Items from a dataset
■ ■ ■ ■

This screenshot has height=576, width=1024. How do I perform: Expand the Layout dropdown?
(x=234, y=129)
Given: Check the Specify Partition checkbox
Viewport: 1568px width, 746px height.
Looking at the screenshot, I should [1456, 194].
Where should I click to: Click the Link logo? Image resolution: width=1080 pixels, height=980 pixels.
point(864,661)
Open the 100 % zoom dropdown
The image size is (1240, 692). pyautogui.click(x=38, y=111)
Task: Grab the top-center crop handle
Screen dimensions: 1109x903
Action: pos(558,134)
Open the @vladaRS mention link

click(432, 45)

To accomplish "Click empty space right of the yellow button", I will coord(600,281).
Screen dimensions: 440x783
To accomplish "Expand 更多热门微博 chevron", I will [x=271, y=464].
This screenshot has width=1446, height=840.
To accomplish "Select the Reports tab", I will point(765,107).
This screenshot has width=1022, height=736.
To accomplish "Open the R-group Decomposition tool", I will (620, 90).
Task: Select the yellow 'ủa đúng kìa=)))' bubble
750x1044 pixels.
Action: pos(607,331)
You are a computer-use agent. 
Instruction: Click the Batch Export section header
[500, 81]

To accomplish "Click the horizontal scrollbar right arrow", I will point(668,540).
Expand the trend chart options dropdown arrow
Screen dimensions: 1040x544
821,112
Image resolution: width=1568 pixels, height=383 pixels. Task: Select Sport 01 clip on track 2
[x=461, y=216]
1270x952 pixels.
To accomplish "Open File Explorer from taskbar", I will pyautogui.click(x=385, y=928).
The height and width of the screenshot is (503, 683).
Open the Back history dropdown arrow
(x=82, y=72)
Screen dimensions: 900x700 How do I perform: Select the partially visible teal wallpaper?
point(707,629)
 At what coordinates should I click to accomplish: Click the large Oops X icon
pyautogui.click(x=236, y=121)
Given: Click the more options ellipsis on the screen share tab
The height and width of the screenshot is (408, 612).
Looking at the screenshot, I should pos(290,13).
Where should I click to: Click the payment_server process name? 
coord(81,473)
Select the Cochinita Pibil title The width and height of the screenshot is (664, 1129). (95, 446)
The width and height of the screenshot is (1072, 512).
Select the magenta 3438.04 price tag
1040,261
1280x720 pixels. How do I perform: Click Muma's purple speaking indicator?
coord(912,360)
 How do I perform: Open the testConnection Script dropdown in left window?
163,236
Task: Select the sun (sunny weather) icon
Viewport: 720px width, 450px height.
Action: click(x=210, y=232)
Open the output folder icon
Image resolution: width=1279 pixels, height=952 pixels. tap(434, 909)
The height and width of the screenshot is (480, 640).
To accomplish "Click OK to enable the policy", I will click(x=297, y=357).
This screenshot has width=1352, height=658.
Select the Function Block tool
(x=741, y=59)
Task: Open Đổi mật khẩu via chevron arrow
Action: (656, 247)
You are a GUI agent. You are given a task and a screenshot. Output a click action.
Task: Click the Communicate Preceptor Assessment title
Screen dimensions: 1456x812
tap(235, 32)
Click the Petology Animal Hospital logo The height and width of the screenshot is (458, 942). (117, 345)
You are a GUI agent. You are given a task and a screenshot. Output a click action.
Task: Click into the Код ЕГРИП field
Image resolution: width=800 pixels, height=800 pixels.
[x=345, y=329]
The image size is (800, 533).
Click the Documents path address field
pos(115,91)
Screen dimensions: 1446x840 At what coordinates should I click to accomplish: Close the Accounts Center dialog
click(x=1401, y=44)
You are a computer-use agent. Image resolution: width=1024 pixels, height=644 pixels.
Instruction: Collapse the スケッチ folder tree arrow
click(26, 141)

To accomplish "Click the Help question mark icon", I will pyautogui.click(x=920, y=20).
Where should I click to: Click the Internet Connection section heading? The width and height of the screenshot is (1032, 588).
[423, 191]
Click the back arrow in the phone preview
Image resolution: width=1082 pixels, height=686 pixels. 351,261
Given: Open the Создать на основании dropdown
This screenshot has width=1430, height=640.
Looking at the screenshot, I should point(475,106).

■ ■ ■ ■

To do
Copy the entries above exactly. Miss none of them.

Task answer
This screenshot has height=576, width=1024. How do I perform: Expand the Layout dropdown?
(x=234, y=129)
Given: Check the Specify Partition checkbox
Viewport: 1568px width, 746px height.
Looking at the screenshot, I should [1456, 194].
Where should I click to: Click the Link logo? Image resolution: width=1080 pixels, height=980 pixels.
point(864,661)
Open the 100 % zoom dropdown
The image size is (1240, 692). pyautogui.click(x=38, y=111)
Task: Grab the top-center crop handle
Screen dimensions: 1109x903
Action: pos(558,134)
Open the @vladaRS mention link

click(432, 45)

To accomplish "Click empty space right of the yellow button", I will coord(600,281).
Screen dimensions: 440x783
To accomplish "Expand 更多热门微博 chevron", I will [x=271, y=464].
This screenshot has width=1446, height=840.
To accomplish "Select the Reports tab", I will point(765,107).
This screenshot has width=1022, height=736.
To accomplish "Open the R-group Decomposition tool", I will (620, 90).
Task: Select the yellow 'ủa đúng kìa=)))' bubble
750x1044 pixels.
Action: pos(607,331)
You are a computer-use agent. 
Instruction: Click the Batch Export section header
[500, 81]

To accomplish "Click the horizontal scrollbar right arrow", I will point(668,540).
Expand the trend chart options dropdown arrow
Screen dimensions: 1040x544
821,112
Image resolution: width=1568 pixels, height=383 pixels. Task: Select Sport 01 clip on track 2
[x=461, y=216]
1270x952 pixels.
To accomplish "Open File Explorer from taskbar", I will pyautogui.click(x=385, y=928).
The height and width of the screenshot is (503, 683).
Open the Back history dropdown arrow
(x=82, y=72)
Screen dimensions: 900x700 How do I perform: Select the partially visible teal wallpaper?
point(707,629)
 At what coordinates should I click to accomplish: Click the large Oops X icon
pyautogui.click(x=236, y=121)
Given: Click the more options ellipsis on the screen share tab
The height and width of the screenshot is (408, 612).
Looking at the screenshot, I should pos(290,13).
Where should I click to: Click the payment_server process name? 
coord(81,473)
Select the Cochinita Pibil title The width and height of the screenshot is (664, 1129). (95, 446)
The width and height of the screenshot is (1072, 512).
Select the magenta 3438.04 price tag
1040,261
1280x720 pixels. How do I perform: Click Muma's purple speaking indicator?
coord(912,360)
 How do I perform: Open the testConnection Script dropdown in left window?
163,236
Task: Select the sun (sunny weather) icon
Viewport: 720px width, 450px height.
Action: click(x=210, y=232)
Open the output folder icon
Image resolution: width=1279 pixels, height=952 pixels. tap(434, 909)
The height and width of the screenshot is (480, 640).
To accomplish "Click OK to enable the policy", I will click(x=297, y=357).
This screenshot has width=1352, height=658.
Select the Function Block tool
(x=741, y=59)
Task: Open Đổi mật khẩu via chevron arrow
Action: (656, 247)
You are a GUI agent. You are given a task and a screenshot. Output a click action.
Task: Click the Communicate Preceptor Assessment title
Screen dimensions: 1456x812
tap(235, 32)
Click the Petology Animal Hospital logo The height and width of the screenshot is (458, 942). (117, 345)
You are a GUI agent. You are given a task and a screenshot. Output a click action.
Task: Click into the Код ЕГРИП field
Image resolution: width=800 pixels, height=800 pixels.
[x=345, y=329]
The image size is (800, 533).
Click the Documents path address field
pos(115,91)
Screen dimensions: 1446x840 At what coordinates should I click to accomplish: Close the Accounts Center dialog
click(x=1401, y=44)
You are a computer-use agent. Image resolution: width=1024 pixels, height=644 pixels.
Instruction: Collapse the スケッチ folder tree arrow
click(26, 141)

To accomplish "Click the Help question mark icon", I will pyautogui.click(x=920, y=20).
Where should I click to: Click the Internet Connection section heading? The width and height of the screenshot is (1032, 588).
[423, 191]
Click the back arrow in the phone preview
Image resolution: width=1082 pixels, height=686 pixels. 351,261
Given: Open the Создать на основании dropdown
This screenshot has width=1430, height=640.
Looking at the screenshot, I should point(475,106).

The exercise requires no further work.